Judge Sets Stanford Trial for 2011; Again Asked to Compel Insurance

Alleged swindler Allen Stanford will spend more than a year in custody after a U.S. judge Thursday set his criminal trial for January 2011.

“This criminal case is going to get under way and it is going to go on schedule,” U.S. District Judge David Hittner said at a court hearing.

The date was a compromise between Stanford’s attorneys, who said they wanted the trial to start in summer 2011 because they needed more time to prepare, and U.S. prosecutors, who pushed for a September 2010 date.

Stanford, 59, has been in custody since June 19 when the government charged him with 21 criminal charges related to a $7 billion Ponzi scheme centered on fraudulent certificates of deposit (CDs) issued by his offshore bank in Antigua.

The fallen Texas financier could face life in prison if convicted on all counts. In June, Stanford pleaded not guilty to the charges.

Stanford, wearing a green jump suit, looked haggard and thin when he appeared at the court. His face was scruffy with an unshaven beard. He is being held in a federal facility in downtown Houston and is not allowed visits from his family, said Kent Schaffer, his criminal defense attorney, after the hearing.

Bernard Madoff, now serving a 150-year prison sentence after pleading guilty to a $65 billion fraud, awaited trial under house arrest in a penthouse on Manhattan’s East Side.

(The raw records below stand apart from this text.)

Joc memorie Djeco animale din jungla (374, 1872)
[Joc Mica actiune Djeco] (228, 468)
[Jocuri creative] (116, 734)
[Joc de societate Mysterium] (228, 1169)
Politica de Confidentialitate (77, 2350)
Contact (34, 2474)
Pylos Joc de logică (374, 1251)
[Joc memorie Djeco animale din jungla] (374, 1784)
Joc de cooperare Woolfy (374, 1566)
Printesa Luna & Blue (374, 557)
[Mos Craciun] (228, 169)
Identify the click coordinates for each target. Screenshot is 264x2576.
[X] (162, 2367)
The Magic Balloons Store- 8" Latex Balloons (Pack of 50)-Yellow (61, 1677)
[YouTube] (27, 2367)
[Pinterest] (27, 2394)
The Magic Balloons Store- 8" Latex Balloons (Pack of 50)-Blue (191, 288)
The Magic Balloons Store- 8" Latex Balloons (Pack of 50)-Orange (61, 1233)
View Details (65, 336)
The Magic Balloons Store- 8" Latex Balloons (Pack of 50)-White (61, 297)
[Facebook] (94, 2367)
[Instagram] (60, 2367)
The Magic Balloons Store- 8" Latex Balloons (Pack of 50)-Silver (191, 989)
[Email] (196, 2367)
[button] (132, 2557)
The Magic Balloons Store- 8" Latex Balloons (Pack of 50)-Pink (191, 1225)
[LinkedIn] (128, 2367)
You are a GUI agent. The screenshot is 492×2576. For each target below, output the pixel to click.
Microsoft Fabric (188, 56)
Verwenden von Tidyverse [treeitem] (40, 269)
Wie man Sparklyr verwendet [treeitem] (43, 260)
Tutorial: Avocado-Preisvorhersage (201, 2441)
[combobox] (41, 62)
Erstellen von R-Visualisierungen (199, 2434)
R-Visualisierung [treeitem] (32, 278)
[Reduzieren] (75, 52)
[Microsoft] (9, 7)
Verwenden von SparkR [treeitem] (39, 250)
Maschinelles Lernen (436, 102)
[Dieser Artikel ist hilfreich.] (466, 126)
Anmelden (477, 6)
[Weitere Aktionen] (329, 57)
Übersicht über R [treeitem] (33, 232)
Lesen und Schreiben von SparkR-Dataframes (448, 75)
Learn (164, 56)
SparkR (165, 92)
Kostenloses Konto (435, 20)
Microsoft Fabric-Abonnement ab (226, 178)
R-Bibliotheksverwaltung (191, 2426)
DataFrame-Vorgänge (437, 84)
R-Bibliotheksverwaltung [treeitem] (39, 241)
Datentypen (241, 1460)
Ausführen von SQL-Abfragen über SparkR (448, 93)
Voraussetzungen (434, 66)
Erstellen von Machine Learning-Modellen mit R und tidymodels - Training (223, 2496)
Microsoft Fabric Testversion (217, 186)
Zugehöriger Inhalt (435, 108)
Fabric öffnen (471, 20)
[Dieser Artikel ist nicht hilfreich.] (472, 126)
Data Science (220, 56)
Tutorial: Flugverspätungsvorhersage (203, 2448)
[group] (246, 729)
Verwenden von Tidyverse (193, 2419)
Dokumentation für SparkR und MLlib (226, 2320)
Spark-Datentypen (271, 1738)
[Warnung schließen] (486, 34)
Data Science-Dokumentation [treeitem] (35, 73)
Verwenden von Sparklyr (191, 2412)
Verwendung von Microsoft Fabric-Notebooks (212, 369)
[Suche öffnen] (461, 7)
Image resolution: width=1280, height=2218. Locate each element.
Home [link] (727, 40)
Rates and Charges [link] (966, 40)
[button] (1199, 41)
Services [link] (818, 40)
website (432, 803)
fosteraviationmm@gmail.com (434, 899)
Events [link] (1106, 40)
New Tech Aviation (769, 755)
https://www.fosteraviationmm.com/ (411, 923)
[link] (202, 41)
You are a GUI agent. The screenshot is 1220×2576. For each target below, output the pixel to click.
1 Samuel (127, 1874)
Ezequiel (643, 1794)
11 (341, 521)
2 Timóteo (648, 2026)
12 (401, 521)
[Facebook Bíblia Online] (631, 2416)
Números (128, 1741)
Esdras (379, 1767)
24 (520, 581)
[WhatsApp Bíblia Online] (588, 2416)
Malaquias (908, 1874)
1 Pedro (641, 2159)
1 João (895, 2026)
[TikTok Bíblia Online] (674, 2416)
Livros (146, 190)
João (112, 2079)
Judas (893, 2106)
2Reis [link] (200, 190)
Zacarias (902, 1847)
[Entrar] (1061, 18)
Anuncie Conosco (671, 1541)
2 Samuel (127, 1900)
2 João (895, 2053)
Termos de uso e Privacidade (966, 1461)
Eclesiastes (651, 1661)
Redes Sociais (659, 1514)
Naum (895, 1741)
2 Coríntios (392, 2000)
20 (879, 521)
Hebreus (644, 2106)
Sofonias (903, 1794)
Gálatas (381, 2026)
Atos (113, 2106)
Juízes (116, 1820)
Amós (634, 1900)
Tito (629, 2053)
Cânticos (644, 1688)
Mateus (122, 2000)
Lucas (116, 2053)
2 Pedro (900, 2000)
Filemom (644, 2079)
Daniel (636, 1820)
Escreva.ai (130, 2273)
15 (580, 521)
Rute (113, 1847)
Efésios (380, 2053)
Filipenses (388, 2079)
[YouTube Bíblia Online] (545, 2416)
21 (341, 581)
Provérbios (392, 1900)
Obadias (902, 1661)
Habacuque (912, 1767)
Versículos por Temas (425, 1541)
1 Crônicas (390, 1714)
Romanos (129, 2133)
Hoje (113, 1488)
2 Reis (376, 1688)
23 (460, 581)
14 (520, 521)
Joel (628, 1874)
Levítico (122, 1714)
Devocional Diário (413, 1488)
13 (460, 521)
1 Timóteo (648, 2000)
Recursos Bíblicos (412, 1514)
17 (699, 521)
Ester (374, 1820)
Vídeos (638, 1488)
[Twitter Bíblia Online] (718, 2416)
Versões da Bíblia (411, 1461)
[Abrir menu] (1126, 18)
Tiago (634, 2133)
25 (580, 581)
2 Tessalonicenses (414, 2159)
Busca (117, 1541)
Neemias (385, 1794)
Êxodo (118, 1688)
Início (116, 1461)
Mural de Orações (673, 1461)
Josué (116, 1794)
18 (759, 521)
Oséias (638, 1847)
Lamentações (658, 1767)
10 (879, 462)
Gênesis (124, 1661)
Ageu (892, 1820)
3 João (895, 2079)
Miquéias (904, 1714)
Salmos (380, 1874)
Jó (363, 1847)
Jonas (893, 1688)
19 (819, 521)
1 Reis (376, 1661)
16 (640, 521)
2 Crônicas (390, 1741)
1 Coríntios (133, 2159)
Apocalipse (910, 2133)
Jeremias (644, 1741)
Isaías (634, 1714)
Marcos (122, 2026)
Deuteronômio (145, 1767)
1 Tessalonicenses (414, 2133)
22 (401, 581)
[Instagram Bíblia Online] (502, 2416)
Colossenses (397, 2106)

But U.S. prosecutors convinced Hittner that Stanford was a flight risk because of his dual U.S./Antiguan citizenship and his global network of wealthy connections.

At the hearing that lasted four hours, lawyers for Stanford and the other defendants — former Stanford executives Laura Holt, Gilbert Lopez and Mark Kuhrt — in the criminal case sparred with attorneys for Lloyd’s of London over the payment of defense fees under a directors and officers policy.

In November, Lloyd’s said it was denying payment of defense costs after Aug. 27, the day Stanford’s former chief financial officer, James Davis, pleaded guilty to fraud.

Lloyd’s, which has so far advanced a total of $4.2 million in legal fees to Stanford defendants, declined to provide additional coverage because claims resulting from money laundering are excluded under the policy.

In response, Stanford and the other defendants sued Lloyd’s and have asked Hittner to compel the insurer to pay defense costs. Stanford attorney Kent Schaffer said the group’s entire criminal defense is expected to cost $20 million to $30 million .

Hittner is expected to rule on the matter in the coming weeks, but his decision will likely be appealed.

Stanford, who was estimated to be worth $2.2 billion by Forbes magazine in 2008, has had his assets frozen since February when the U.S. Securities and Exchange Commission filed civil fraud charges against him.